Down the bottom left, we're increasingly seeing functions look to alternative legal service providers. That focus on efficiency means people are turning to new law, they're turning to LPs. They're looking at, "Yes, that process may only occur in my business infrequently, but I want a service provider who's conducting that process hundreds of times, thousands of times, across their client portfolio and has thought about being process and technology to bear in being the most efficient solution for me."

When we're talking efficient processes, we're really looking increasingly at process design. So functions starting to understand, "Well, if we're doing this hundreds of times a year, we need to really map out our processes. We need to understand where does this activity occur within the business? What tools, templates, checklists, whatever need to be documented to understand that process." And then going a step further and saying, "Well, once we understand this process, we can enable self-service. We can push this back to the business and we can do that through enablers, like expert systems and automation." And in the top right, we're looking at all of those things. We're looking at all of those process enablers, but because of the requirement of expertise, we need that to be backed up by an expert advisor. And we're looking at the emergence of the concept of a managed service, where leading functions are looking to external firms that can provide technology, process and legal support all in one package.

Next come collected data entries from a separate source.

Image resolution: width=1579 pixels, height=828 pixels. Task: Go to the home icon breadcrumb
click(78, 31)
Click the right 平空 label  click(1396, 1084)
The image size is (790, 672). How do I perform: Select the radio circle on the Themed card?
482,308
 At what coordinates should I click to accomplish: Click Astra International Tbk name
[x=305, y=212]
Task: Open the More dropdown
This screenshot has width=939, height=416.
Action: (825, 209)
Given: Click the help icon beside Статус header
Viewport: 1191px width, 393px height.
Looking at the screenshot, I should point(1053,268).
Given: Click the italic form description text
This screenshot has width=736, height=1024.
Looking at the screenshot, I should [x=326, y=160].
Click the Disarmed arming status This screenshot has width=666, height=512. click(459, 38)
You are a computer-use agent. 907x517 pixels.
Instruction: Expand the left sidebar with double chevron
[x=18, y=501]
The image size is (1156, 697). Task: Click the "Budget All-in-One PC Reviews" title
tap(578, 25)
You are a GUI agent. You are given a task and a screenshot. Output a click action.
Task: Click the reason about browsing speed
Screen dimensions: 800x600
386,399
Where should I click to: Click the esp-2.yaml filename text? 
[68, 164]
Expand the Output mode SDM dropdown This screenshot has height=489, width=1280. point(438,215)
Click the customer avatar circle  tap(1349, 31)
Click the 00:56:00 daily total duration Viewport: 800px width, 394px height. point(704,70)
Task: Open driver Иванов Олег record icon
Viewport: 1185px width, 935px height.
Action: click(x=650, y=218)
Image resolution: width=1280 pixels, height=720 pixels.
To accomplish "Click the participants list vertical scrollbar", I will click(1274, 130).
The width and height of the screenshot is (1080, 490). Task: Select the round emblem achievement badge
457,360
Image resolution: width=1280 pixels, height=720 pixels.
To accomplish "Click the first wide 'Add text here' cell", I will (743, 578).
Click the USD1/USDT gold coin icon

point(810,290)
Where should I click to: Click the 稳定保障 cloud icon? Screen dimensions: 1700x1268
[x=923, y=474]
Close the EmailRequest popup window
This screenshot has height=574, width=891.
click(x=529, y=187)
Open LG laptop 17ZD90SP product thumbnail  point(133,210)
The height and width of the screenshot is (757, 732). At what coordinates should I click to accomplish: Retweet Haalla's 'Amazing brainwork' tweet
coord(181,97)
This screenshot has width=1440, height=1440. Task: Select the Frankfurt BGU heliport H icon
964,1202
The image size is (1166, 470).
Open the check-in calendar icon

So hopefully that's been useful to just provide a very simple tool to help think about where your activities sit on this matrix and what solution might be right for you. Obviously, every function is different. A property business will certainly think of property as being much higher on the repeatability scale and much higher on the complexity scale than some other businesses. And similarly, some businesses might find IT services agreements much higher on the repeatability scale as well. But hopefully that gives you a tool at least to start categorizing where your own work sits and think about when we look at our panel of firms we engage, do we have support in each of these quadrants? Thanks again for your time.